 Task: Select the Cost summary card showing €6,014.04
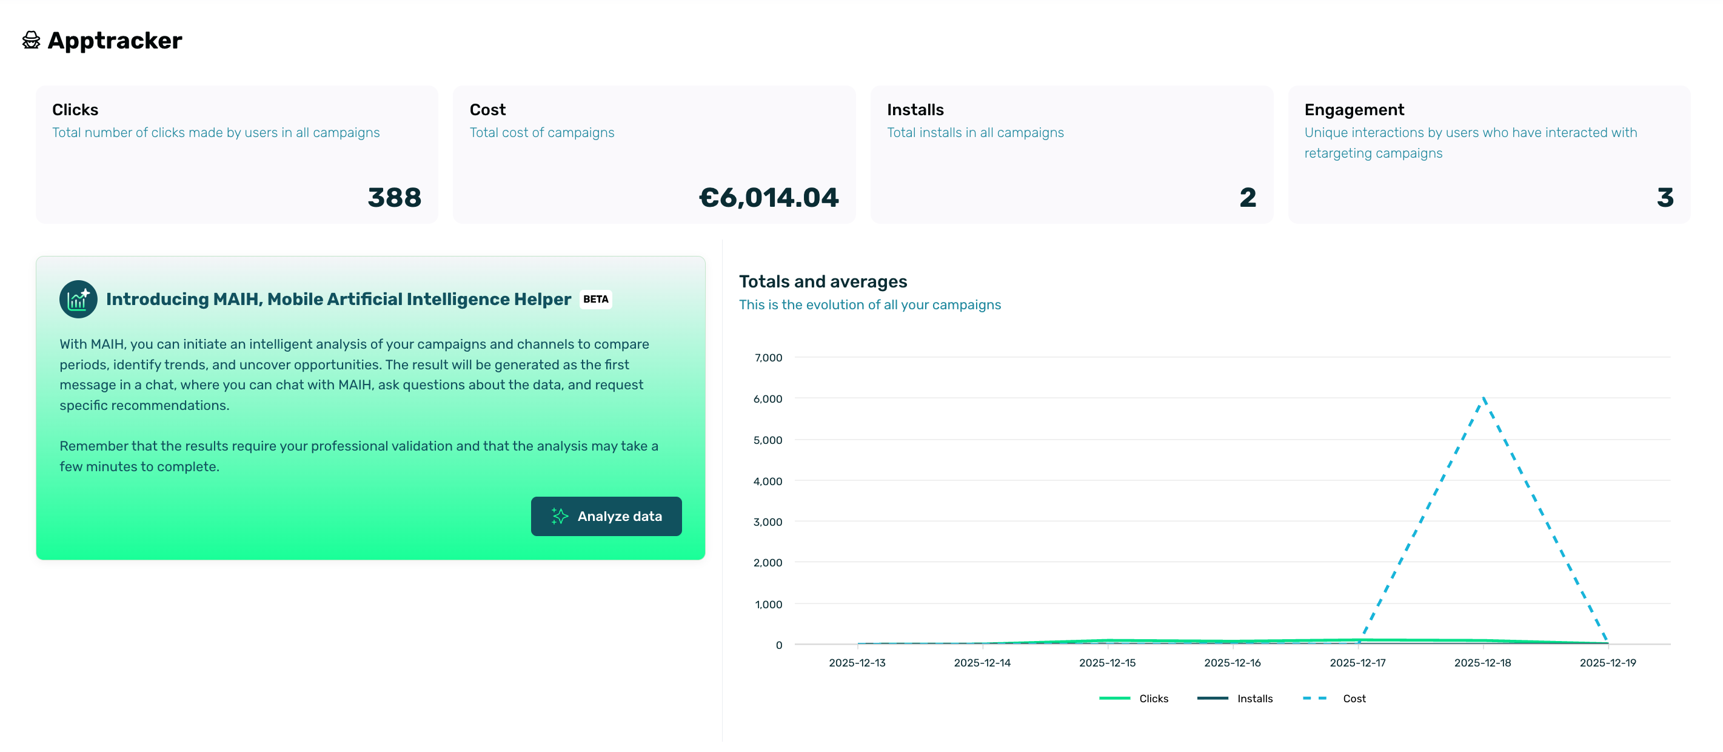[x=654, y=155]
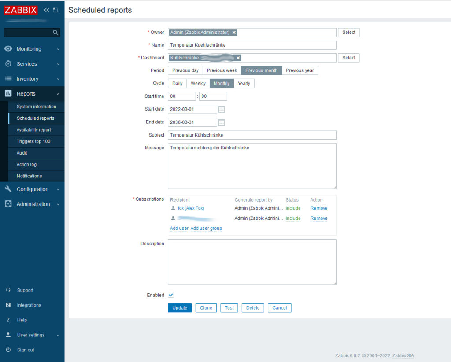Image resolution: width=451 pixels, height=362 pixels.
Task: Remove the Admin owner tag
Action: pyautogui.click(x=234, y=33)
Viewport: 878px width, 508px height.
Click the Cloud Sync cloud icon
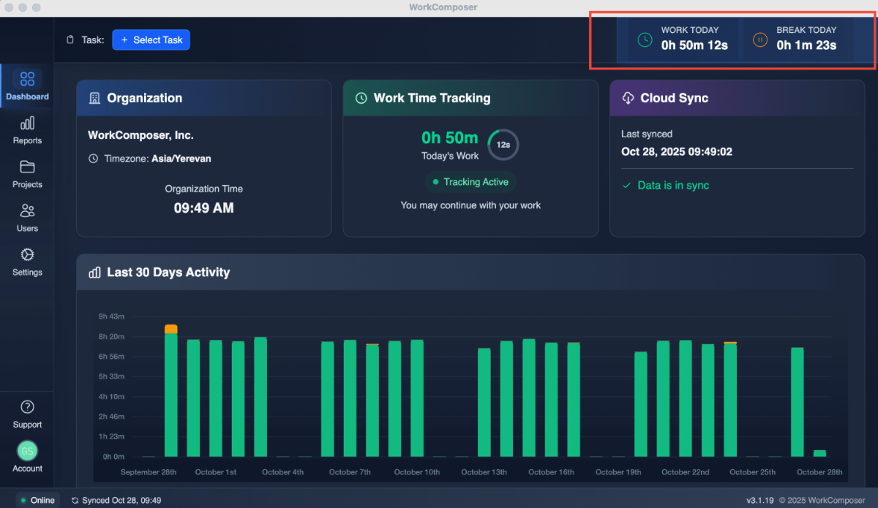pos(627,97)
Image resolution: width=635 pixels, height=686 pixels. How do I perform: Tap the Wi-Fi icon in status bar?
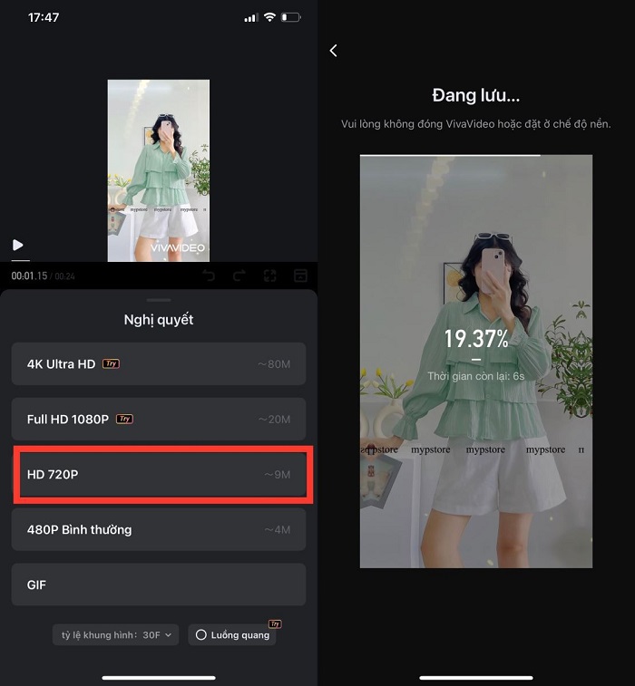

•••

* _Aim of the task_: Arrange the listing, from the line containing "Viewport: 878px width, 508px height." through the end of the listing, as a Markdown table with the columns No. and Text, one numbered row per line and no blank lines. Leave the pictures out.

* _Response to the task_:
| No. | Text |
|---|---|
| 1 | Viewport: 878px width, 508px height. |
| 2 | Click the Cloud Sync cloud icon |
| 3 | pos(627,97) |
| 4 | Image resolution: width=635 pixels, height=686 pixels. How do I perform: Tap the Wi-Fi icon in status bar? |